La cuestión que se me plantea es doble: ¿qué hacer con Vargas Llosa en clase? y ¿qué hacer con Vargas Llosa en la sociedad? Quiero precisar que no me refiero a cuestiones literarias, sino a la desinformación que suscitan sus libros. Es decir, me refiero a lo que hay que hacer para que la versión engañosa de la historia que promueve el novelista no sustituya a la verdad histórica en las mentes.
Yo veo dos posibilidades.
La primera es reivindicar la necesidad de que las ficciones sean espacios de debate. Esta posición se opone a la que consiste en exigir que los autores establezcan una frontera clara entre realidad y ficción o, igualmente, a la que niega la legitimidad de que un historiador (digo historiador para simplificar, inclúyase aquí a cualquier especialista o a cualquier ciudadano deseoso de argumentar racionalmente) señale las inexactitudes (de detalle o de fondo) de una novela. Vargas Llosa puede seguir escribiendo. También puede seguir diciendo barbaridades. Pero tiene que haber espacios para que se restablezca la verdad histórica por él autor conculcada. A mi entender, tendría que ser esta una reivindicación también compartida por los autores honestos de ficción, que se encontrarán tanto más cómodos cuanto menor sea la posibilidad de confusión entre sus trabajos y la verdad histórica. Dudo que Vargas Llosa la apruebe, ya que el escrutinio de su obra pondría de manifiesto demasiado a lo claro los imperativos ideológicos, los sesgos propagandísticos y las simplificaciones sin fundamento que la impregnan2.
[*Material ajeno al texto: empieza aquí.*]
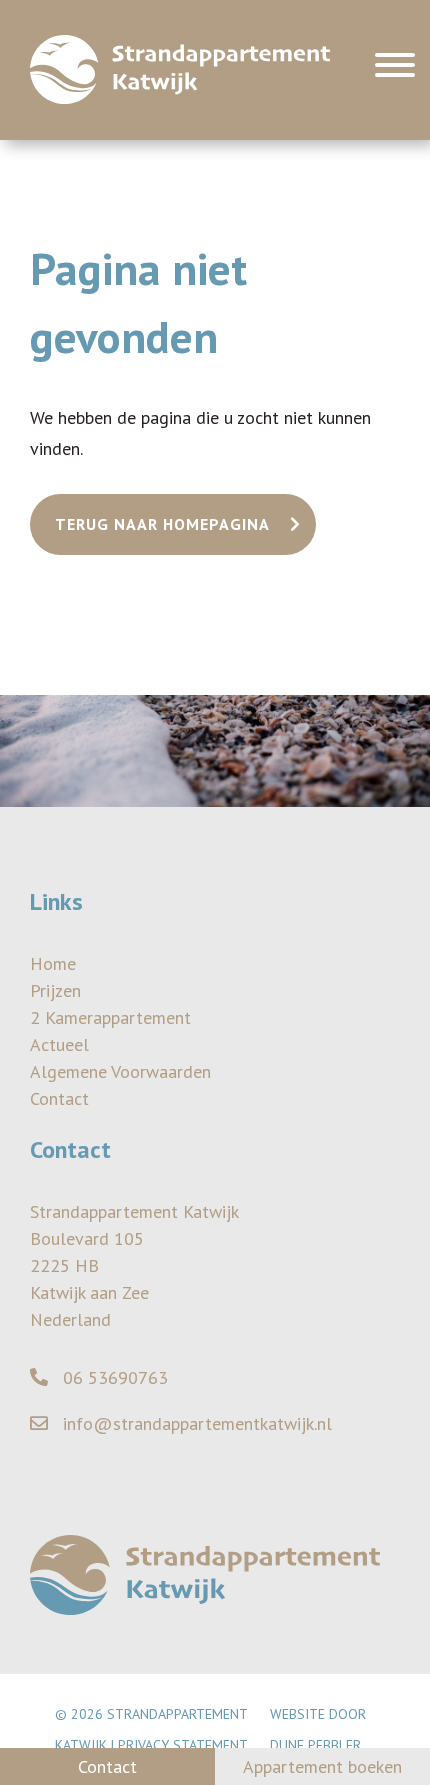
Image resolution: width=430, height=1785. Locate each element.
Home (53, 963)
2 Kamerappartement (110, 1017)
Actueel (59, 1044)
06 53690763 (113, 1377)
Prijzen (55, 990)
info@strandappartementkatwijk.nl (195, 1423)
La otra posibilidad es leer a Borges. Pierre Menard autor del Quijote y Tlön, Uqbar, Orbis tertius son ficciones que nos advierten del peligro de que la ficción invada lo real y se vuelva real. Cuando algo así sucede, nos quedamos sin ficción y sin realidad. Cuando algo así pasa nos incumbe a todos, docentes o no, reaccionar. También podemos leer a Lavocat (Fait et fiction. Pour une frontière) o a Schaeffer (Pourquoi la fiction), pero sus textos son demasiado arduos, no solo para quienes gustan de Vargas Llosa, sino también para el mero lector hedonista.
PS: Acaso alguien me sugiera no estudiar a Vargas Llosa en mis clases. Quizás sea lo que que termine haciendo. Pero pienso que también cabe la posibilidad de estudiar sus libros, algunos de ellos, por lo menos, y la recepción que han recibido, como ejemplos de una vasta, de una vastísima producción de desinformación y de deformación de la historia latinoamericana.
1Vargas Llosa califica de rectilíneo al historiador Benito Bermejo, quien revelara la impostura de Enric Marco, un falso deportado: Espantoso y genial
2Demostrar esta afirmación que, por malhumorada que sea, no dejar de ser exacta, me llevaría demasiado tiempo y no creo que sea un trabajo que valga la pena.